Following this reminder of the sinfulness of all people, Paul points out in v19 that the law, in what we today call the Old Testament, was written to the Jewish people. The words so that every mouth may be stopped come as a reference to court customs of the Jewish people. When someone was done with their defense, they would put their hand over their mouth to signify they were finished speaking in their own defense.
Since the law was given to the Jewish people, their mouths are silenced, for there is nothing else they can say in their defense. They were given the law, and Paul was certain to point out that they did not keep the law.

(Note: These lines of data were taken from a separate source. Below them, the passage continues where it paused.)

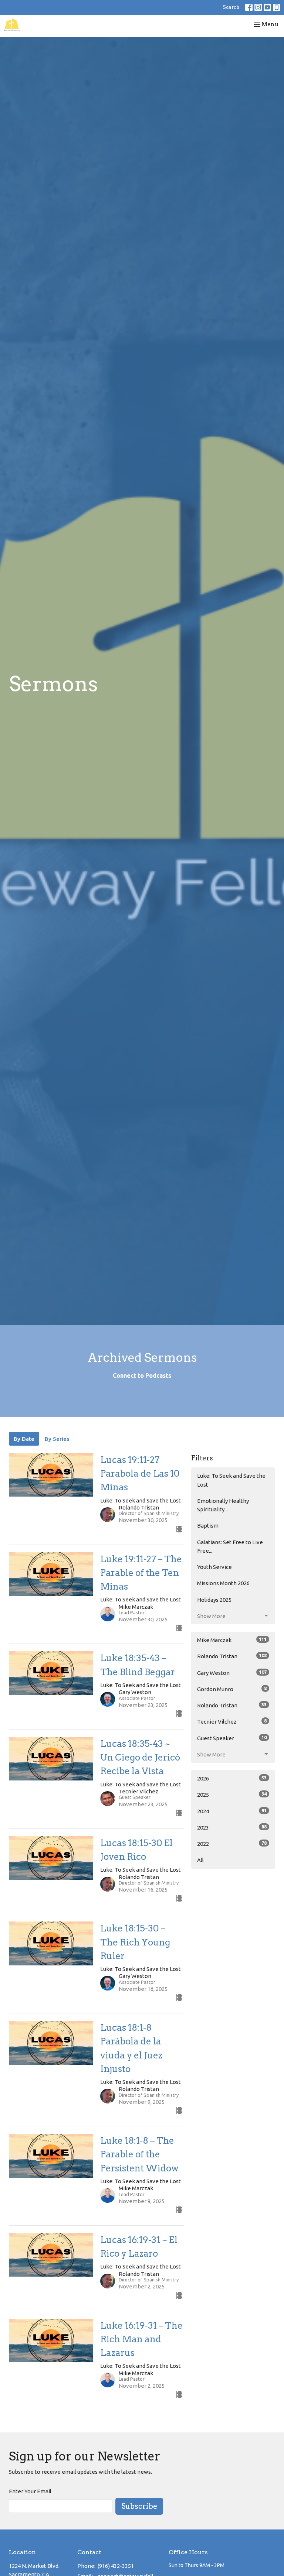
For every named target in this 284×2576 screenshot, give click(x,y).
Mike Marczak (232, 1639)
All (200, 1860)
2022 (232, 1843)
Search (231, 7)
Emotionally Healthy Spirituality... (223, 1505)
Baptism (208, 1525)
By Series (57, 1439)
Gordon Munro (232, 1689)
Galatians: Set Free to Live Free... (230, 1546)
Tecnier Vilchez (232, 1721)
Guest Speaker (232, 1738)
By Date (24, 1439)
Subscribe (139, 2506)
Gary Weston (232, 1672)
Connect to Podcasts (142, 1375)
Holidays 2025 (214, 1600)
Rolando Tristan (232, 1656)
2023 (232, 1827)
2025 (232, 1794)
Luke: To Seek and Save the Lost (231, 1480)
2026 (232, 1778)
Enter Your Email (30, 2491)
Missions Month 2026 (223, 1583)
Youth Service (214, 1567)
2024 (232, 1811)
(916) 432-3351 (116, 2566)
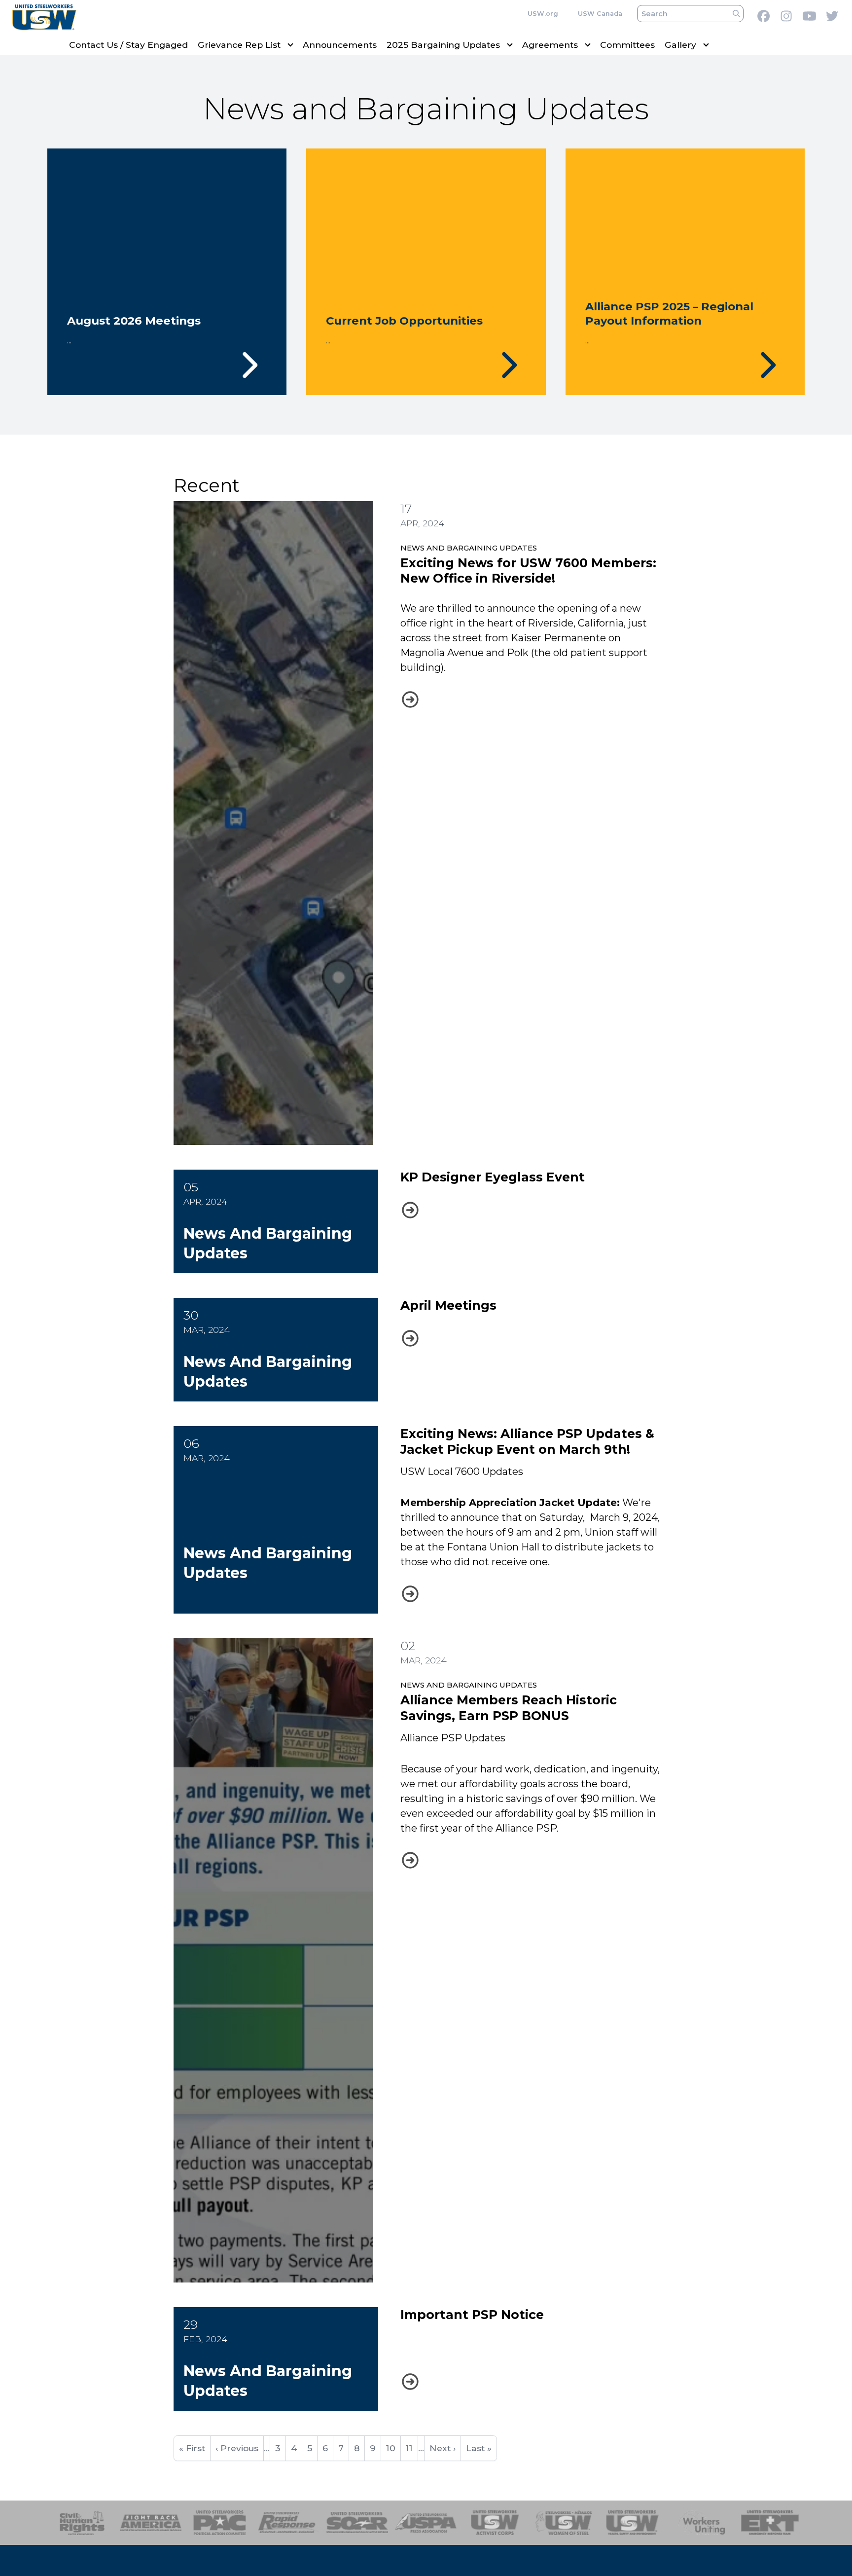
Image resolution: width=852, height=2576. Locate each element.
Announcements (340, 44)
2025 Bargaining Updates (443, 44)
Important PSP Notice (472, 2314)
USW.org (543, 13)
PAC (219, 2522)
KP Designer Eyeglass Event (492, 1177)
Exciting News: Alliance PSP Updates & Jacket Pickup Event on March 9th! (527, 1441)
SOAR (357, 2522)
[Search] (736, 13)
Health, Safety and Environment (632, 2522)
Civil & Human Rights (82, 2522)
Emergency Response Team (770, 2522)
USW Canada (600, 13)
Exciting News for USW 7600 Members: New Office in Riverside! (528, 570)
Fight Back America (151, 2522)
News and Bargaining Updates (468, 547)
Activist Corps (495, 2522)
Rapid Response (289, 2522)
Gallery (680, 44)
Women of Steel (564, 2522)
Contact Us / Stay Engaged (128, 44)
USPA (426, 2522)
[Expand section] (290, 45)
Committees (627, 44)
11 (412, 2448)
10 (393, 2448)
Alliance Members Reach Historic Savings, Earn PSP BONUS (508, 1708)
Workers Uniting (701, 2522)
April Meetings (448, 1305)
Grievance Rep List (239, 44)
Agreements (550, 44)
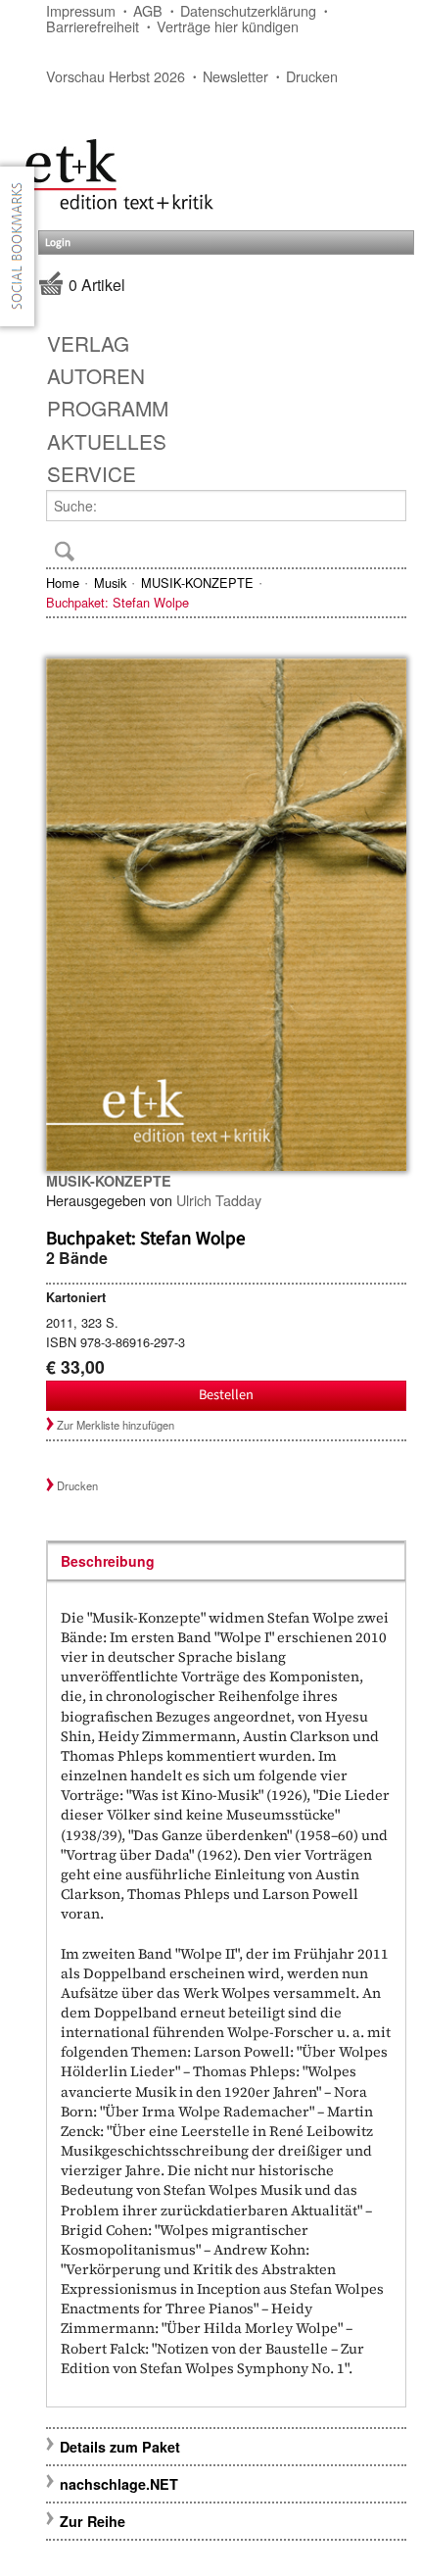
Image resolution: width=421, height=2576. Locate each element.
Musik (110, 582)
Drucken (312, 76)
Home (62, 582)
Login (57, 242)
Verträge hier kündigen (228, 26)
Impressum (81, 10)
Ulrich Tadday (218, 1200)
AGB (148, 10)
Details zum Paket (120, 2446)
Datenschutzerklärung (248, 10)
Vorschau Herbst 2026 (115, 76)
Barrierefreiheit (92, 26)
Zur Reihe (92, 2521)
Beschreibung (108, 1561)
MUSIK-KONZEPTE (197, 582)
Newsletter (235, 76)
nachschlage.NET (119, 2484)
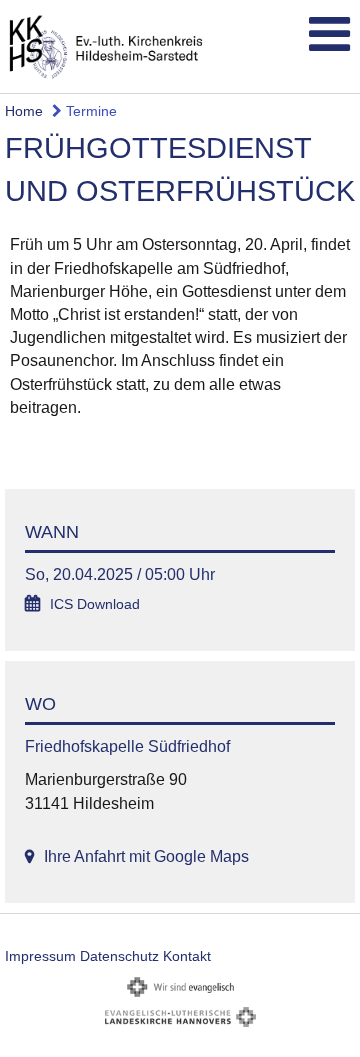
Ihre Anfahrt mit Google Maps (146, 856)
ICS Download (95, 604)
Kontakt (187, 956)
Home (24, 111)
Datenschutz (119, 956)
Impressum (40, 956)
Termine (89, 111)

In v20, Paul gives the clarification the Jewish people needed to hear: no one can be justified by upkeeping the law. Yes, they had the law, but they were unable to keep it.
Instead, the function of the law is the agent through which we come to know our sin.
Learning is a life-long process. Regardless of what kind of diploma one might go on to earn, there is always more to know. Some of this is based upon our own limitations to learn, our inclination to forget, or more information being discovered.
There are different ways that we learn, through life experience, a class, or reading a book. When it comes to our sin, which is the source of our misery, the Bible is where we learn the depth of our sinfulness.
While it is unpleasant to be confronted with your own sinfulness, this serves an important role in your life. It is through this confrontation with our sin that we come to know the depth of our misery and our need for a savior.
Truly, if you had no awareness of your debt of sin, how then could you come to know your need for the grace of Jesus?
Praise God for all that He does on our behalf, including giving us the Word of God which makes us aware of our sinful state and need for redemption.
ACKNOWLEDGE WHO GOD IS: Father in heaven, your name is holy, and your law demands perfect righteousness.
ALIGN YOUR LIFE WITH GOD'S WILL: Keep me close to your law, so that I continually recognize my own sinfulness and cling even tighter to the cross of Christ.